UNITED STATES DISTRICT COURT FOR THE DISTRICT OF PUERTO RICO
Dec 12, 2012
Civil No. 11-2271 (GAG) (D.P.R. Dec. 12, 2012)

Opinion

Civil No. 11-2271 (GAG)

12-12-2012

W HOLDING CO., INC., et al, Plaintiffs, v. CHARTIS INSUR. CO.-PUERTO RICO, et al, Defendants.


OPINION AND ORDER

In their motion for reconsideration (Docket No. 343), the Directors and Officers ("D&O's") ask the court to reconsider its opinion and order denying all motions to dismiss (Docket No. 304). The D&O's claim the court erred by: a) finding that a three-year limitations period applies to the transgressions alleged in the FDIC's complaint, and; b) tolling the relevant statute. For the following reasons, the court DENIES the D&O's motion for reconsideration (Docket No. 343).

I. Standard of Review

A motion for reconsideration may not serve as a vehicle to relitigate matters previously litigated and decided by the court. Villanueva-Mendez v. Vazquez, 360 F. Supp. 2d 320, 322 (D.P.R. 2005). Courts entertain motions for reconsideration that seek to correct manifest errors of law or fact, present newly discovered evidence, or arise due to intervening changes in law. See Rivera Surillo & Co. v. Falconer Glass. Indus. Inc., 37 F.3d 25, 29 (1st Cir. 1994) (citing FDIC v. World University, Inc., 978 F.2d 10, 16 (1st Cir. 1992)); Cherena v. Coors Brewing Co., 20 F. Supp. 2d 282, 286 (D.P.R. 1998)). A losing party may not "repeat old arguments previously considered and rejected, or . . . raise new legal theories that should have been raised earlier." Nat'l Metal Finishing Co. v. BarclaysAmerican/Commercial, Inc., 899 F.2d 119, 123 (1st Cir. 1990).

II. Discussion

The D&O's claim the court erroneously applied a three-year limitations period to the allegations levied against them and incorrectly tolled the limitations period. The court rejects these assertions and considers them in turn.

A. The Three-Year Limitations Period Applies

The D&O's take issue with the court classifying gross negligence in Puerto Rico's Business Judgment Rule, codified at P.R. LAWS ANN. tit. 14 § 3563, as a liability created by law because it originated as a common law principle. (See Docket No. 343 at 3.) The court previously addressed why it found the term "created by law" does not proscribe consideration of codified common law principles. (See Docket No. 304 at 12.) To elaborate, "If the language of a statute . . . has a plain and ordinary meaning, we need look no further and should apply [the statute] as it is written." United States v.
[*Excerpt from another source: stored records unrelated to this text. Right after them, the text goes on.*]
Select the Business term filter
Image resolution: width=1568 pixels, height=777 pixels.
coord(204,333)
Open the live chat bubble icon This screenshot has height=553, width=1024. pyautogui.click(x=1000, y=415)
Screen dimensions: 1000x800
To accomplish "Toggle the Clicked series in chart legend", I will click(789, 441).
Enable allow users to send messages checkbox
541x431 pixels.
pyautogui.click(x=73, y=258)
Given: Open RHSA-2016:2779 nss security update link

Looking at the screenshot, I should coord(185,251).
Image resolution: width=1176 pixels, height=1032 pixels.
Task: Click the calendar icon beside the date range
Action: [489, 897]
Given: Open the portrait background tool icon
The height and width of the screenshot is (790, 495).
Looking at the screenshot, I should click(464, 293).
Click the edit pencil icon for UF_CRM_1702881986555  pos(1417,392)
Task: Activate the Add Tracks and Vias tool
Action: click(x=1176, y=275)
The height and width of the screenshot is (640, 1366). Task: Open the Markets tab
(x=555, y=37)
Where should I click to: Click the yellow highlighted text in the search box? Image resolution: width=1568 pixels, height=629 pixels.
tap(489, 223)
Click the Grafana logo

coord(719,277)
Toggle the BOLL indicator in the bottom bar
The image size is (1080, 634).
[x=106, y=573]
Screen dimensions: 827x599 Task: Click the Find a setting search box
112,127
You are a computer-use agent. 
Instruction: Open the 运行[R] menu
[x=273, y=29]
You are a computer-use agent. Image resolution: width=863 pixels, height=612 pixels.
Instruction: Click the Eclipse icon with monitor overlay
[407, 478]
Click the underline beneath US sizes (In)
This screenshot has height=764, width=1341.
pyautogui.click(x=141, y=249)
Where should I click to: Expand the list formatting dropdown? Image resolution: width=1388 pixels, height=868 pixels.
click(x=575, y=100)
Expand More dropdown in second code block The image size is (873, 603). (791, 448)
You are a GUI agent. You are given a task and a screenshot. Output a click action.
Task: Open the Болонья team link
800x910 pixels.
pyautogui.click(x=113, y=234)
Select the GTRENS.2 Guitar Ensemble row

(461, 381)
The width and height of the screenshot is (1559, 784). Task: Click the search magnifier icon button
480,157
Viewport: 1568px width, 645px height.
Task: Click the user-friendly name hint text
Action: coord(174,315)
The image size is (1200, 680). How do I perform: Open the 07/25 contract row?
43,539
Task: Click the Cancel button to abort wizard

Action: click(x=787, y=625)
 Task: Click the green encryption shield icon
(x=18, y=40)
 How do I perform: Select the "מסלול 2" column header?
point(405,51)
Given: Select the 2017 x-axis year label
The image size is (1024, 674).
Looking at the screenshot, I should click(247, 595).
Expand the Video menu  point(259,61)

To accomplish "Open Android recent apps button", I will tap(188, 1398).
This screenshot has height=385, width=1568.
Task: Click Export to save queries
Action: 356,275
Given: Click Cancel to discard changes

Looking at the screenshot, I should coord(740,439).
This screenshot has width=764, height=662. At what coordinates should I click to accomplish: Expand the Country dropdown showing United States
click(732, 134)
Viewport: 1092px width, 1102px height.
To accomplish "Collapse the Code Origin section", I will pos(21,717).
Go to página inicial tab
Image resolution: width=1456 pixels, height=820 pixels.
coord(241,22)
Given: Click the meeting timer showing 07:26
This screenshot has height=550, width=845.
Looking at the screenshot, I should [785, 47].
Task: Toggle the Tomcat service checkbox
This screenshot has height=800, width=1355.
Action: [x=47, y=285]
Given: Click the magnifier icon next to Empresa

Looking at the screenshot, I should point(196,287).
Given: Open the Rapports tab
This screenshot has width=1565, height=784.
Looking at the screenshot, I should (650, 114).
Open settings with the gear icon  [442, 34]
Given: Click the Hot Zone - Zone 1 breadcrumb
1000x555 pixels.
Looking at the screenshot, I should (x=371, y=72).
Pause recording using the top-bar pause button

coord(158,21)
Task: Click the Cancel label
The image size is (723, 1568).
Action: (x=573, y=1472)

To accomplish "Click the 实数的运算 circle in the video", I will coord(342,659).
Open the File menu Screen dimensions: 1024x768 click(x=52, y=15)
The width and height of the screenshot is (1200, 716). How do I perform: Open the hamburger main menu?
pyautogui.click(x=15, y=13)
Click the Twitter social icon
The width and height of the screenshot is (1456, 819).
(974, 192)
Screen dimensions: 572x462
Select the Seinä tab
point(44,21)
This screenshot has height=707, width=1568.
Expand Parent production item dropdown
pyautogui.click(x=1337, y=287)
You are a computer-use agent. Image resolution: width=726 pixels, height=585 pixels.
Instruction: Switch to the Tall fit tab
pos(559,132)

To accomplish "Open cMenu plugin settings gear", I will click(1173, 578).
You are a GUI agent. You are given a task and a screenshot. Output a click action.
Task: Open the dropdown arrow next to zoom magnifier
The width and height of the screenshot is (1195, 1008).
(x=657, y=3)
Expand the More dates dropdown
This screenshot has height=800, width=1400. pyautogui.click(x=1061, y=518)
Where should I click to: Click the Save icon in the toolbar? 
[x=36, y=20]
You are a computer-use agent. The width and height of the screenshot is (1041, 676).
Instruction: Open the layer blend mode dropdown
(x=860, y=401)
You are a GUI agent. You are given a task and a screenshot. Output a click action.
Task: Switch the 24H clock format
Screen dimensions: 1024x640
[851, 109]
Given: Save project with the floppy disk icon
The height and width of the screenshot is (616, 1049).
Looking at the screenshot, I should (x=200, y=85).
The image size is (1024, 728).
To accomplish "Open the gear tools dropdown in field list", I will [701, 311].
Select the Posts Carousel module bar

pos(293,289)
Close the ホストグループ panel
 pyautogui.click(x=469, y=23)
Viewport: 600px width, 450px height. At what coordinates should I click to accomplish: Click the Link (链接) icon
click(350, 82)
Ron Pair Enters., Inc., 489 U.S. 235, 241-42 (1989). P.R. LAWS ANN. tit. 32 § 261 gives rise to a three-year limitations period for director liability "created by law." The definition of "create" includes "to bring about" by a course of action or behavior. WEBSTER'S NEW WORLD COLLEGE DICTIONARY 340 (4th ed. 2001). To "create," therefore, does not require uniqueness in the creation; rather, it simply requires the creator to "bring about" something -the liability, in this instance. The Puerto Rico legislature brought about liability for gross negligence by codifying the Business Judgment Rule. While courts have distinguished liabilities arising under "statutory law" and "common law," the statute here reads "at law." Puerto Rico has embraced liability for gross negligence and the three-year limitations period at both common law and in its statutes, thereby making the Business Judgment Rule applicable to this case.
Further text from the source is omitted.